*Dataset records*
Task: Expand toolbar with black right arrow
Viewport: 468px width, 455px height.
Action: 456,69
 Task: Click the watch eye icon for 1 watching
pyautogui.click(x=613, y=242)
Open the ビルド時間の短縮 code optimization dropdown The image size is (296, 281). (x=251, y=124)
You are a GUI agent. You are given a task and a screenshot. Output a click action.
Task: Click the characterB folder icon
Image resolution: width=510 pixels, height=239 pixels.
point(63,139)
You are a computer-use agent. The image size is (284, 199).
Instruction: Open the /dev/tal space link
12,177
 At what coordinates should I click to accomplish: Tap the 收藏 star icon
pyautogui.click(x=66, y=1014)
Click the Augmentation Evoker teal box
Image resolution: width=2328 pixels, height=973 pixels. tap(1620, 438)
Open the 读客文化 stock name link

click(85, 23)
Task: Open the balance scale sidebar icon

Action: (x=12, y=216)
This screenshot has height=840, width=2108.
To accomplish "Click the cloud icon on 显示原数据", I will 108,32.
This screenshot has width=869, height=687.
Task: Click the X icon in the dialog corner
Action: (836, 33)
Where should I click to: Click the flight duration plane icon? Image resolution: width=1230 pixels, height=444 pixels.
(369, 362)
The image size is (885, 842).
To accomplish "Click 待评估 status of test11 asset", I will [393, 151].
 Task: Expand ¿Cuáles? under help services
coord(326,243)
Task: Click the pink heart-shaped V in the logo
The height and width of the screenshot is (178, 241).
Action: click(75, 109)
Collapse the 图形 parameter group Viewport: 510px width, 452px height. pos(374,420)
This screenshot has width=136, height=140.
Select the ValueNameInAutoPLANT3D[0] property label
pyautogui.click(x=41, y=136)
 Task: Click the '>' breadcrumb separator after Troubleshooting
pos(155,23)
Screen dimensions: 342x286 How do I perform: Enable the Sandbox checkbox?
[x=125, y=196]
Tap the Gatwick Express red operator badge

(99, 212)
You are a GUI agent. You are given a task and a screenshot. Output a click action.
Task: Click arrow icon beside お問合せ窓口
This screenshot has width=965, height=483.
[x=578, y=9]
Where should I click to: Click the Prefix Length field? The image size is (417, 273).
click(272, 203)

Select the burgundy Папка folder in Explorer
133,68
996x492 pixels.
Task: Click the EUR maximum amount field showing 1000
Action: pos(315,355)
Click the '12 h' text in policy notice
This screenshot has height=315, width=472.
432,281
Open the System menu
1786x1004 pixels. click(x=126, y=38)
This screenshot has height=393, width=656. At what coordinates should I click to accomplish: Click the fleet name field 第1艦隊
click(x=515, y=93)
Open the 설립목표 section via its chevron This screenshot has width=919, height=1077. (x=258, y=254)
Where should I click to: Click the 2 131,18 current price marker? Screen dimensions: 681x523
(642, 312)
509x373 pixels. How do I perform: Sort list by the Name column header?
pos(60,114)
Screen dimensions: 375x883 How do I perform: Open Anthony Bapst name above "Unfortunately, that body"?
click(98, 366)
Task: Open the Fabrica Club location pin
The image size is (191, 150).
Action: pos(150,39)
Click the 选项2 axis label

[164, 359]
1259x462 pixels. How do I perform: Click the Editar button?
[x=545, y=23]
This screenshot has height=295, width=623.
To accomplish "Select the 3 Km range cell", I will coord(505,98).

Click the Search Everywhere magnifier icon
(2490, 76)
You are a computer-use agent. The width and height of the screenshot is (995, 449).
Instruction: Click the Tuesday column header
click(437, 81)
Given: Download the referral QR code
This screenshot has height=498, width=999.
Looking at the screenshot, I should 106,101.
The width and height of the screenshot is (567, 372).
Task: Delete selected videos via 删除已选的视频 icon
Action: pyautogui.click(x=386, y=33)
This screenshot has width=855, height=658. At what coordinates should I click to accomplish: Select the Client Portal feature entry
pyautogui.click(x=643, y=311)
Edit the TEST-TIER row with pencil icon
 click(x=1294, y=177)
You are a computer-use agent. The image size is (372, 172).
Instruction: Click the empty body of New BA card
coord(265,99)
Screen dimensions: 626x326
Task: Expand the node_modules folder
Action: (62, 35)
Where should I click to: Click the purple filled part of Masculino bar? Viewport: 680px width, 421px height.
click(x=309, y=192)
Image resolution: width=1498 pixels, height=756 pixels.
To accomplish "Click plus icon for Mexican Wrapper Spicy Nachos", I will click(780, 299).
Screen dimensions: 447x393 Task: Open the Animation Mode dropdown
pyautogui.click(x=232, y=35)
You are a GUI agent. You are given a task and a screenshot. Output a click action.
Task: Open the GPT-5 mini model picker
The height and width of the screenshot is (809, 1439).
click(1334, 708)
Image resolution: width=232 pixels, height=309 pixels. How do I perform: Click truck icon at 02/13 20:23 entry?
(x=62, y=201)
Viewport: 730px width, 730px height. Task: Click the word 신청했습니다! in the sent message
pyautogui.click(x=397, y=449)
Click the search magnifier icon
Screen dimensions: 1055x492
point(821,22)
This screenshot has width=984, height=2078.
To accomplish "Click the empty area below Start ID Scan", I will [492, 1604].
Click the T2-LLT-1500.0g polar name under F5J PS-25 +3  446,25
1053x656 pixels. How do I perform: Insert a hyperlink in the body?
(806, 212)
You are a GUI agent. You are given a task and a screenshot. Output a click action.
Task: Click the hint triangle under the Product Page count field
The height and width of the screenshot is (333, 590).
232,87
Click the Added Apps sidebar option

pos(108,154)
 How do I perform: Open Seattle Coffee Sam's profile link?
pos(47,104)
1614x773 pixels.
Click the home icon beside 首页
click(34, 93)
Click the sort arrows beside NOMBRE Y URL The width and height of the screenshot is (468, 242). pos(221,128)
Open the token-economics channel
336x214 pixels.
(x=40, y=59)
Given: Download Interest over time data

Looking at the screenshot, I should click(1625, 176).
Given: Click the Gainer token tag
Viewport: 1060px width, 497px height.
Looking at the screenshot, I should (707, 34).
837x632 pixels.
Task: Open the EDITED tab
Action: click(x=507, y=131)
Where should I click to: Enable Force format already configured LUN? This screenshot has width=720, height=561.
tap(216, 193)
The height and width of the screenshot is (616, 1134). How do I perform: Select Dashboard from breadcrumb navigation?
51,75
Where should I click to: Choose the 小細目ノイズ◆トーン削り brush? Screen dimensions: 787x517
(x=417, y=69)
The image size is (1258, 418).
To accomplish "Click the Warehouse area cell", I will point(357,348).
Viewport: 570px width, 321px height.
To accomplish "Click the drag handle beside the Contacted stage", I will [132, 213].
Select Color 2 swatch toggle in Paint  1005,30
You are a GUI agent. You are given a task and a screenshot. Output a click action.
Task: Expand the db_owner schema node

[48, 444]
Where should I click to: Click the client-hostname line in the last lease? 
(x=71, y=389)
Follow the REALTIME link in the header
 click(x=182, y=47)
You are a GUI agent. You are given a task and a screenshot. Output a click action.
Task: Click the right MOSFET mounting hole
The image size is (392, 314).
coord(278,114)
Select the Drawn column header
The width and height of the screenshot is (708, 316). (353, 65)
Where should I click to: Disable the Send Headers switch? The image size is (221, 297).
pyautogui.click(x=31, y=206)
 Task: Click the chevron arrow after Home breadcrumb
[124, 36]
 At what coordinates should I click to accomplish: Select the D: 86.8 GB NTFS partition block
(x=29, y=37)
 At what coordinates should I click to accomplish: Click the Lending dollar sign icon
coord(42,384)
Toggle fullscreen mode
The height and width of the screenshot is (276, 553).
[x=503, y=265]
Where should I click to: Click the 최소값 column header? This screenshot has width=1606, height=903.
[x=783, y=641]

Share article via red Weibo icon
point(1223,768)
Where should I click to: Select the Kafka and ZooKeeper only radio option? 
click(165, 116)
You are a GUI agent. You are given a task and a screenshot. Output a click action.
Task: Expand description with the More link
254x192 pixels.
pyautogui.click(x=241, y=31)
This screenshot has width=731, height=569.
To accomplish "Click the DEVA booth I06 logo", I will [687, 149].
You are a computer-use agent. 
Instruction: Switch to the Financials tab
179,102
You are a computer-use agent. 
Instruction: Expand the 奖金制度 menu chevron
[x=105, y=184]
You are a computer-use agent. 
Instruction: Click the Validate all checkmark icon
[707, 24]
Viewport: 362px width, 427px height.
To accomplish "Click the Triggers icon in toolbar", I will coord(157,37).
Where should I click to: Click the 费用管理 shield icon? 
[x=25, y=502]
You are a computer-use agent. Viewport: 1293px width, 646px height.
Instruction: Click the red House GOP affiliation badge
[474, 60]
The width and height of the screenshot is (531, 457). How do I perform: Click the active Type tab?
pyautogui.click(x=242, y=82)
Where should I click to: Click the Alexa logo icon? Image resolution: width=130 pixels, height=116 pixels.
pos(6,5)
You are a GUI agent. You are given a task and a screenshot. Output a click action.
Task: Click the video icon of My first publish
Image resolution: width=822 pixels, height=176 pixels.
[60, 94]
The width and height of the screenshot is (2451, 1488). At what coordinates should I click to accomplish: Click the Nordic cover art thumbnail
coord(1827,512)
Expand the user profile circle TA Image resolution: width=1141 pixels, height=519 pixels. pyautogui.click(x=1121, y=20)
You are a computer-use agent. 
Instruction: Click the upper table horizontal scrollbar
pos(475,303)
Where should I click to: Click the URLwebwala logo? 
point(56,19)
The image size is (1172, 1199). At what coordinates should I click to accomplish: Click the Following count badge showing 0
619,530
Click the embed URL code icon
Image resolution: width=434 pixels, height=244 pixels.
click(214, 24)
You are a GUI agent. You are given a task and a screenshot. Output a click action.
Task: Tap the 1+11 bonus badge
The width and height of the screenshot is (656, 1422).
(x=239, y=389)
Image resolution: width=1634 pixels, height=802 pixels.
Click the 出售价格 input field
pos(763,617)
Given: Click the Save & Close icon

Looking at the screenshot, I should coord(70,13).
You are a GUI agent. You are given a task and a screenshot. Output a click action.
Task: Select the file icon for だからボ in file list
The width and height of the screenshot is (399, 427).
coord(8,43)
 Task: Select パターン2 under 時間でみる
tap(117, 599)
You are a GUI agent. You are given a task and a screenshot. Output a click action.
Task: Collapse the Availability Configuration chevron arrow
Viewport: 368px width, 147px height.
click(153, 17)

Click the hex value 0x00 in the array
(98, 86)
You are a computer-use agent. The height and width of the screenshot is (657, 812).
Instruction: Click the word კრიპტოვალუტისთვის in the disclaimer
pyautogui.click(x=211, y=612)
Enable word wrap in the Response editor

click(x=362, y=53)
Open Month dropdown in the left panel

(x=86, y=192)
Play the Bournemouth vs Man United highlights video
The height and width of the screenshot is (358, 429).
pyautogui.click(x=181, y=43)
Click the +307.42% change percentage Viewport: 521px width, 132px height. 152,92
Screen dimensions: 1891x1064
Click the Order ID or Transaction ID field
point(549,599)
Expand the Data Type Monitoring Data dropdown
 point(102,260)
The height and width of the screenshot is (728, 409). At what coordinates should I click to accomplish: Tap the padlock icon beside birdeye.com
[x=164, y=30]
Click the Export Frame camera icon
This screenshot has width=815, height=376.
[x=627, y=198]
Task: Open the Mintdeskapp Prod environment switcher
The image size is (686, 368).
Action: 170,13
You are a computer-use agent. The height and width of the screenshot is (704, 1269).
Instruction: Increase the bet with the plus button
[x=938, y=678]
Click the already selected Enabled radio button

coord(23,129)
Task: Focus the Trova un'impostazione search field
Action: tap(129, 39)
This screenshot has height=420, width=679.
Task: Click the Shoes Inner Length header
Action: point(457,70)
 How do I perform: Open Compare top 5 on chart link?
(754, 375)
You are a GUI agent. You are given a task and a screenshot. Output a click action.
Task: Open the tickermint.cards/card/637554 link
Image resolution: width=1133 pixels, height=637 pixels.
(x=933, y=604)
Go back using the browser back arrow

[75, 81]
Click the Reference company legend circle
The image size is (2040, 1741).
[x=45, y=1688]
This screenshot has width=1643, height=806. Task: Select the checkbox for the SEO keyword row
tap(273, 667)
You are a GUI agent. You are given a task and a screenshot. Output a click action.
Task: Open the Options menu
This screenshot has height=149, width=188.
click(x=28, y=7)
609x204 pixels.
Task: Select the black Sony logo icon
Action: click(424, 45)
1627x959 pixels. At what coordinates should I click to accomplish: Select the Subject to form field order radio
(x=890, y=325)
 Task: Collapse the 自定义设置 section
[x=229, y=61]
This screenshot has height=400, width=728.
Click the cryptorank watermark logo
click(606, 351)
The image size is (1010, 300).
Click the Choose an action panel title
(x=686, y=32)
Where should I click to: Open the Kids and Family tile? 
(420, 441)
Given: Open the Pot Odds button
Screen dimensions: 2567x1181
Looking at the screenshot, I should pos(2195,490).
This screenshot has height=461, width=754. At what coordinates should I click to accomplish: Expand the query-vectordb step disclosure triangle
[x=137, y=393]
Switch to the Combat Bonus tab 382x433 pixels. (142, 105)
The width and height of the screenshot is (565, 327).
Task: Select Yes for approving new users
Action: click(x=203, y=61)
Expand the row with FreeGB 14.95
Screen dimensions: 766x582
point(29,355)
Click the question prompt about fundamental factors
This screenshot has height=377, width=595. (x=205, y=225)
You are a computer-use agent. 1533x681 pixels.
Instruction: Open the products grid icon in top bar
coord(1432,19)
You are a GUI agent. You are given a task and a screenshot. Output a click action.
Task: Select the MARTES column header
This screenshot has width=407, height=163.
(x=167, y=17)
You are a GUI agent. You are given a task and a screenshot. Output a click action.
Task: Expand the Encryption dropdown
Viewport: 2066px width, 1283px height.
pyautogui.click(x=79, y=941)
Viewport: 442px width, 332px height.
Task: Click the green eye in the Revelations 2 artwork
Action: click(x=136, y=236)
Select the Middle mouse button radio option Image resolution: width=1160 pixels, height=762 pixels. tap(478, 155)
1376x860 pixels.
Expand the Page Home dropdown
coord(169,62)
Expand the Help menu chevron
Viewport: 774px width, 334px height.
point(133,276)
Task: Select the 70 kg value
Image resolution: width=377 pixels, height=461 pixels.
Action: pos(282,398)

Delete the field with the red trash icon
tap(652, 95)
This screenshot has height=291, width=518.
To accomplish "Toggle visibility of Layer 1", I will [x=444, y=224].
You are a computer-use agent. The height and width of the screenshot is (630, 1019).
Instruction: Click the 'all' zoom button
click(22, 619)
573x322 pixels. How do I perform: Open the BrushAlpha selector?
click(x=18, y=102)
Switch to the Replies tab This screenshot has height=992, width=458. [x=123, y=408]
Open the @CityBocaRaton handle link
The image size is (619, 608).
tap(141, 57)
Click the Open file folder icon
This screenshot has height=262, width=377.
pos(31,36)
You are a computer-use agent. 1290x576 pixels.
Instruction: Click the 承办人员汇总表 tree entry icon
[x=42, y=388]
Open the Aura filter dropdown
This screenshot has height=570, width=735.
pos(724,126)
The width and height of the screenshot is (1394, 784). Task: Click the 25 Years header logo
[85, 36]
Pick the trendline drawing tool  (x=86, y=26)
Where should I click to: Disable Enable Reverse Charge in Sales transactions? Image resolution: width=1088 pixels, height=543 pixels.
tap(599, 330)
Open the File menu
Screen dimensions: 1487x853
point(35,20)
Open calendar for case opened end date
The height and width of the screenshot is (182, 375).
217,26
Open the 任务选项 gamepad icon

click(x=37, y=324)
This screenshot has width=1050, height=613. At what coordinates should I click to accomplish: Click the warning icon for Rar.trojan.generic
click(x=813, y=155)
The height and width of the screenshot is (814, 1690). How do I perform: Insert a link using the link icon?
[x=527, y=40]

*Exercise task*
Please return the lines from the one with "Click the Export Frame camera icon" to the one with "(x=890, y=325)", reproduced verbatim, both of those lines included.

*Result of this exercise*
Click the Export Frame camera icon
This screenshot has width=815, height=376.
[x=627, y=198]
Task: Open the Mintdeskapp Prod environment switcher
The image size is (686, 368).
Action: 170,13
You are a computer-use agent. The height and width of the screenshot is (704, 1269).
Instruction: Increase the bet with the plus button
[x=938, y=678]
Click the already selected Enabled radio button

coord(23,129)
Task: Focus the Trova un'impostazione search field
Action: tap(129, 39)
This screenshot has height=420, width=679.
Task: Click the Shoes Inner Length header
Action: point(457,70)
 How do I perform: Open Compare top 5 on chart link?
(754, 375)
You are a GUI agent. You are given a task and a screenshot. Output a click action.
Task: Open the tickermint.cards/card/637554 link
Image resolution: width=1133 pixels, height=637 pixels.
(x=933, y=604)
Go back using the browser back arrow

[75, 81]
Click the Reference company legend circle
The image size is (2040, 1741).
[x=45, y=1688]
This screenshot has width=1643, height=806. Task: Select the checkbox for the SEO keyword row
tap(273, 667)
You are a GUI agent. You are given a task and a screenshot. Output a click action.
Task: Open the Options menu
This screenshot has height=149, width=188.
click(x=28, y=7)
609x204 pixels.
Task: Select the black Sony logo icon
Action: click(424, 45)
1627x959 pixels. At what coordinates should I click to accomplish: Select the Subject to form field order radio
(x=890, y=325)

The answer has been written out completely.